Text excerpt:
++++
A loaded symbol in default only returns the last layer as output. But we can get all internal layers by get_internals
, which returns a new symbol outputting all internal layers. The following codes print the last 10 layer names.
We can also use mx.viz.plot_network(sym)
to visually find the name of the layer we want to use. The name conventions of the output is the layer name with _output
as the postfix.
all_layers = sym.get_internals()
all_layers.list_outputs()[-10:-1]
['bn1_beta', 'bn1_output', 'relu1_output', 'pool1_output', 'flatten0_output', 'fc1_weight', 'fc1_bias', 'fc1_output', 'softmax_label']
Often we want to use the output before the last fully connected layers, which may return semantic features of the raw images but not too fitting to the label yet. In the ResNet case, it is the flatten layer with name flatten0
before the last fullc layer. The following codes get the new symbol sym3
which use the flatten layer as the last output layer, and initialize a new module.
++++
Dataset section:
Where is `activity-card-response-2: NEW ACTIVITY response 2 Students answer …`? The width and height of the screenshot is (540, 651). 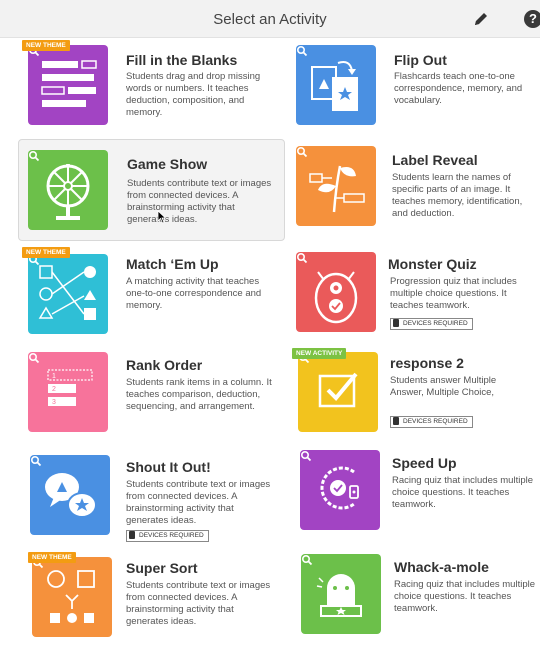
activity-card-response-2: NEW ACTIVITY response 2 Students answer … is located at coordinates (415, 392).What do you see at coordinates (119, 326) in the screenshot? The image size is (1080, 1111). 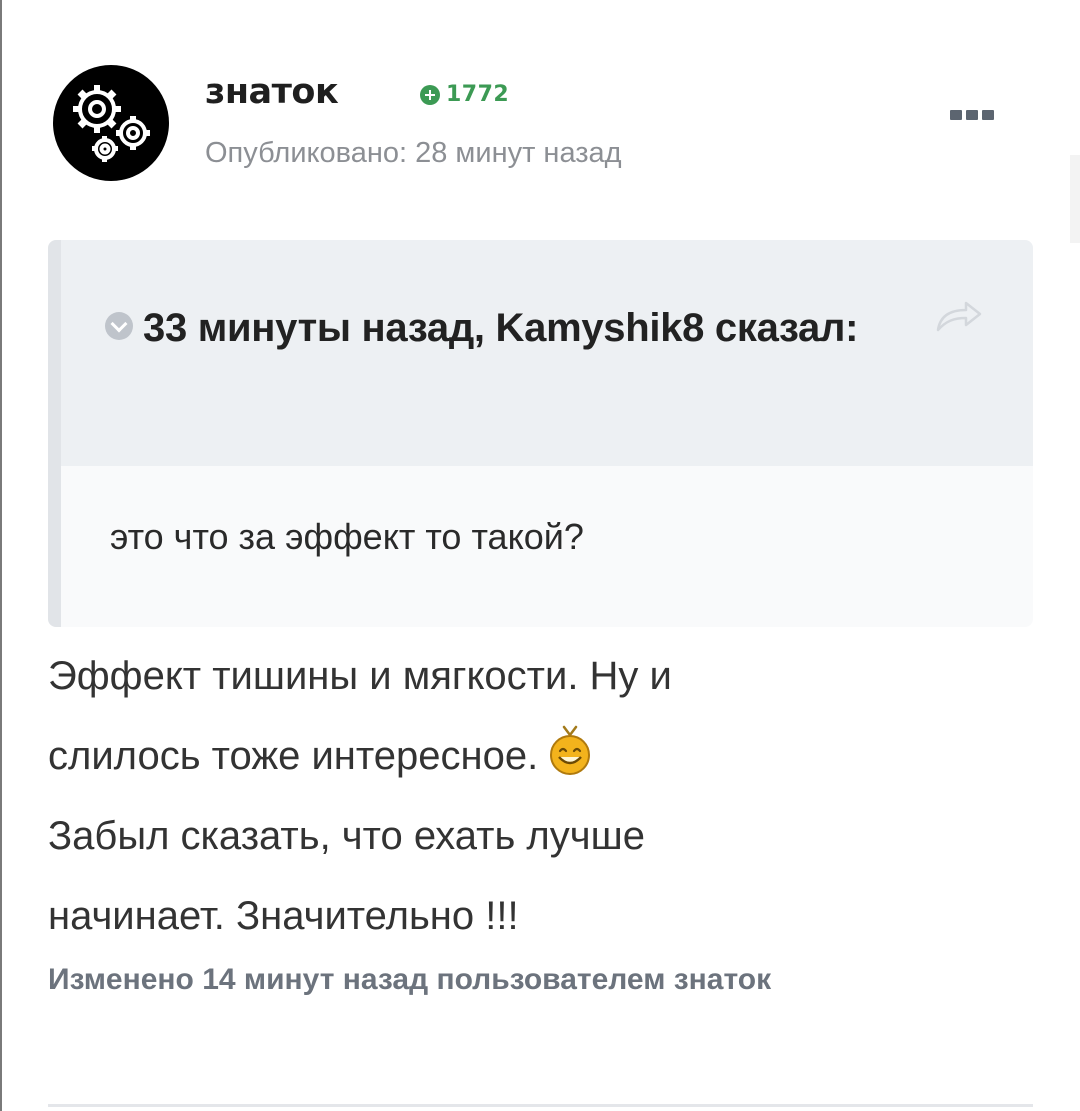 I see `chevron-down-icon` at bounding box center [119, 326].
++++
To do:
a: Reproduce the part of the excerpt on extracting internal layers, everything from "A loaded symbol" down to "also use mx.viz.plot_network(sym)".
b: Decide whether each statement below agrees with the excerpt on extracting internal layers. Answer yes or no for each, and quote the deciding words from the excerpt.
(i) By default, a loaded symbol returns all of its internal layers as output.
(ii) An output's name is formed by adding _output to the end of the layer name.
(iii) In the ResNet case, the flatten layer comes before the last fullc layer.
c: Resume the excerpt on extracting internal layers from a loaded symbol, picking up after its final sentence.

Answers for the tasks:
a:
A loaded symbol in default only returns the last layer as output. But we can get all internal layers by get_internals
, which returns a new symbol outputting all internal layers. The following codes print the last 10 layer names.
We can also use mx.viz.plot_network(sym)

b:
(i) No. "A loaded symbol in default only returns the last layer as output."
(ii) Yes. "The name conventions of the output is the layer name with _output as the postfix."
(iii) Yes. "it is the flatten layer with name flatten0 before the last fullc layer."

c:
all_layers = sym.get_internals()
sym3 = all_layers['flatten0_output']
mod3 = mx.mod.Module(symbol=sym3, label_names=None, context=mx.gpu())
mod3.bind(for_training=False, data_shapes=[('data', (1,3,224,224))])
mod3.set_params(arg_params, aux_params)
Now we can do feature extraction using forward1
as before. Notice that the last convolution layer uses 2048 channels, and we then perform an average pooling, so the output size of the flatten layer is 2048.
img = get_image('val_1000/0.jpg')
mod3.forward(Batch([mx.nd.array(img)]))
out = mod3.get_outputs()[0].asnumpy()
print(out.shape)
(1, 2048)